(WHAT THIS TASK INVOLVES) Exactly the lines from the one containing "Instruction: Click the 中奖号码 heading" through the final line of the data below, with pictures omitted, make up the answer.

BEGIN LISTED ENTRIES

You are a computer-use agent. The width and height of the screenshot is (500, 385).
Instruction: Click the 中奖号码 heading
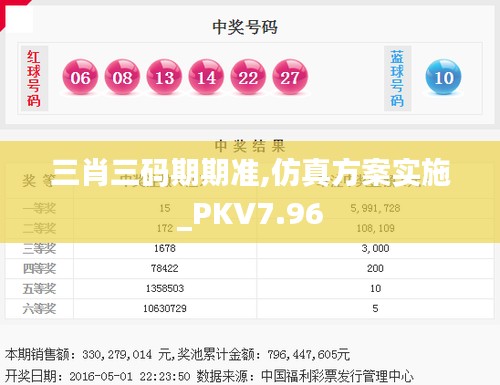pyautogui.click(x=245, y=27)
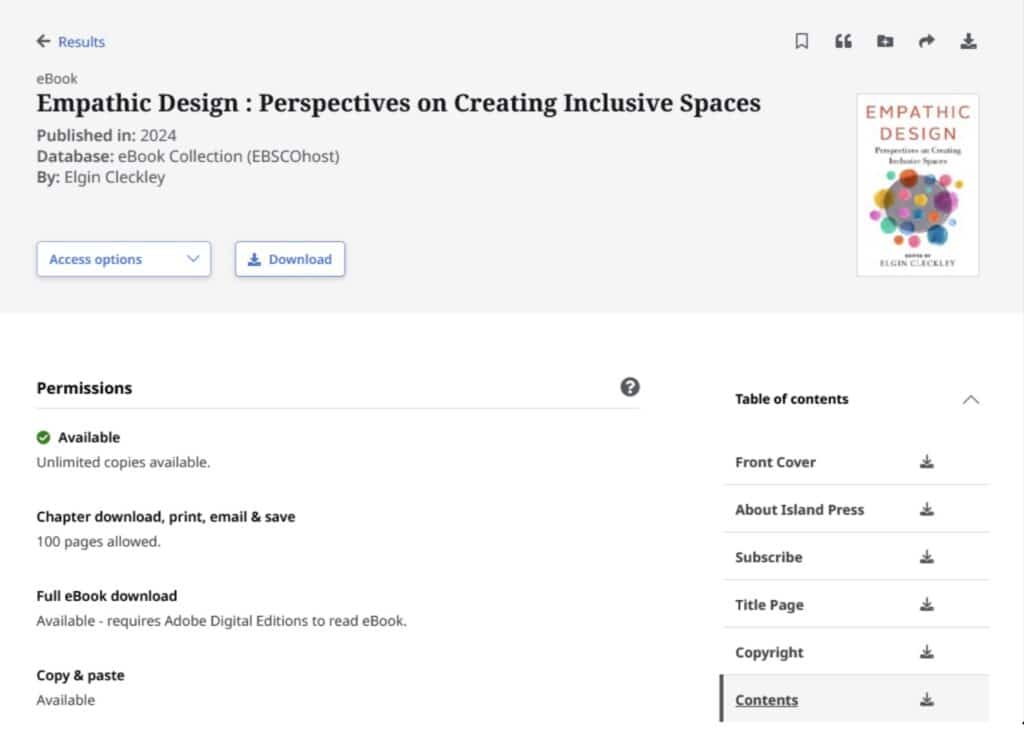This screenshot has width=1024, height=729.
Task: Click the Empathic Design book cover thumbnail
Action: tap(917, 185)
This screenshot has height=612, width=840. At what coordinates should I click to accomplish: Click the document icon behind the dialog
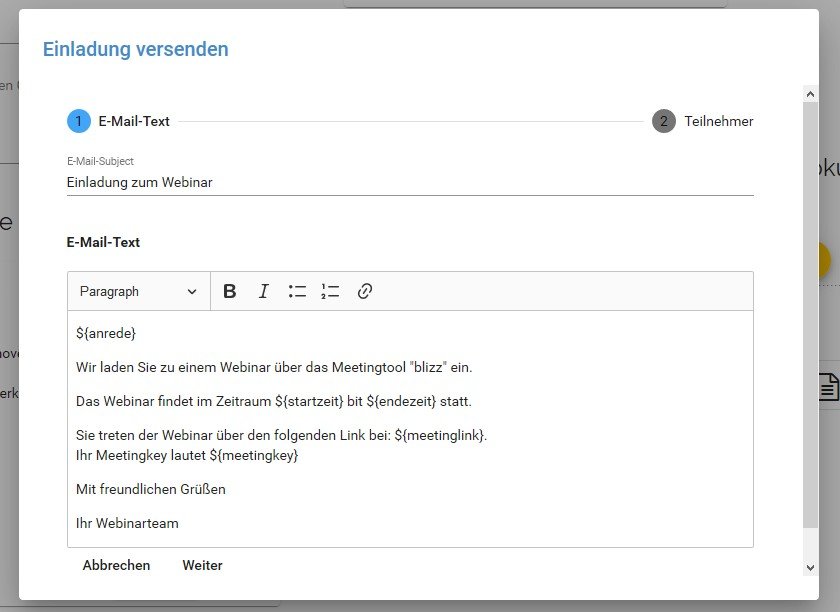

END LISTED ENTRIES

(ANSWER TO THIS TASK)
Instruction: Click the 中奖号码 heading
pyautogui.click(x=245, y=27)
This screenshot has width=1024, height=729.
Task: Click the Empathic Design book cover thumbnail
Action: tap(917, 185)
This screenshot has height=612, width=840. At what coordinates should I click to accomplish: Click the document icon behind the dialog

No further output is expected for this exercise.